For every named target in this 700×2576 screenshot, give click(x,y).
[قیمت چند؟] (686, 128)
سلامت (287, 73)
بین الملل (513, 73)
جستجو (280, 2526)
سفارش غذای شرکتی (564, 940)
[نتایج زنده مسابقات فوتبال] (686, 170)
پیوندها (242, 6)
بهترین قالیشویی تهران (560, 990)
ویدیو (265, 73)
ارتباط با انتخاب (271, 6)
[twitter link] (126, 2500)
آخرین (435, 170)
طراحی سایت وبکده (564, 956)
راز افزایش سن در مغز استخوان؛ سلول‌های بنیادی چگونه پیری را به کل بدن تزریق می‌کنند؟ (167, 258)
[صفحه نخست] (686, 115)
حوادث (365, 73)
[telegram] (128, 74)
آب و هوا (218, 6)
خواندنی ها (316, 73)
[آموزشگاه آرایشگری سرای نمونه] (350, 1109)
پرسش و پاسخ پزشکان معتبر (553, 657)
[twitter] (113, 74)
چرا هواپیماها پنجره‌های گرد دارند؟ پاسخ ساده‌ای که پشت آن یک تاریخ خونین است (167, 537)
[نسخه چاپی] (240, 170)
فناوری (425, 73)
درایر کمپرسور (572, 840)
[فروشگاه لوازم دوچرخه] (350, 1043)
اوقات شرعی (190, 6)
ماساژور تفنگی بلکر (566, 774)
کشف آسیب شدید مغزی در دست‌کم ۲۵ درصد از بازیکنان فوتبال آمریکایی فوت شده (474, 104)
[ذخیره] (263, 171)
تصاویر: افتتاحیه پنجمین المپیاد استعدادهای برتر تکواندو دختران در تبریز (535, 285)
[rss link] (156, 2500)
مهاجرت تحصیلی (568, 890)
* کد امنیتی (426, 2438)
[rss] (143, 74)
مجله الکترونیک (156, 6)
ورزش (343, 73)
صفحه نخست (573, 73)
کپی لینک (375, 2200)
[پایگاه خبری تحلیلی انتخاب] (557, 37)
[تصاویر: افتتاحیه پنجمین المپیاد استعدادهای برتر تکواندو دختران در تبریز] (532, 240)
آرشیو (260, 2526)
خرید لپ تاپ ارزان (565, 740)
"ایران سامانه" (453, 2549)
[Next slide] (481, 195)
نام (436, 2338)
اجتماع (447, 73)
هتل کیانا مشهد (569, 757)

···

(Task requirements)
All of the material above should be printed again exactly as it is.

(Solution for this exercise)
For every named target in this 700×2576 screenshot, give click(x,y).
[قیمت چند؟] (686, 128)
سلامت (287, 73)
بین الملل (513, 73)
جستجو (280, 2526)
سفارش غذای شرکتی (564, 940)
[نتایج زنده مسابقات فوتبال] (686, 170)
پیوندها (242, 6)
بهترین قالیشویی تهران (560, 990)
ویدیو (265, 73)
ارتباط با انتخاب (271, 6)
[twitter link] (126, 2500)
آخرین (435, 170)
طراحی سایت وبکده (564, 956)
راز افزایش سن در مغز استخوان؛ سلول‌های بنیادی چگونه پیری را به کل بدن تزریق می‌کنند؟ (167, 258)
[صفحه نخست] (686, 115)
حوادث (365, 73)
[telegram] (128, 74)
آب و هوا (218, 6)
خواندنی ها (316, 73)
[آموزشگاه آرایشگری سرای نمونه] (350, 1109)
پرسش و پاسخ پزشکان معتبر (553, 657)
[twitter] (113, 74)
چرا هواپیماها پنجره‌های گرد دارند؟ پاسخ ساده‌ای که پشت آن یک تاریخ خونین است (167, 537)
[نسخه چاپی] (240, 170)
فناوری (425, 73)
درایر کمپرسور (572, 840)
[فروشگاه لوازم دوچرخه] (350, 1043)
اوقات شرعی (190, 6)
ماساژور تفنگی بلکر (566, 774)
کشف آسیب شدید مغزی در دست‌کم ۲۵ درصد از بازیکنان فوتبال آمریکایی فوت شده (474, 104)
[ذخیره] (263, 171)
تصاویر: افتتاحیه پنجمین المپیاد استعدادهای برتر تکواندو دختران در تبریز (535, 285)
[rss link] (156, 2500)
مهاجرت تحصیلی (568, 890)
* کد امنیتی (426, 2438)
[rss] (143, 74)
مجله الکترونیک (156, 6)
ورزش (343, 73)
صفحه نخست (573, 73)
کپی لینک (375, 2200)
[پایگاه خبری تحلیلی انتخاب] (557, 37)
[تصاویر: افتتاحیه پنجمین المپیاد استعدادهای برتر تکواندو دختران در تبریز] (532, 240)
آرشیو (260, 2526)
خرید لپ تاپ ارزان (565, 740)
"ایران سامانه" (453, 2549)
[Next slide] (481, 195)
نام (436, 2338)
اجتماع (447, 73)
هتل کیانا مشهد (569, 757)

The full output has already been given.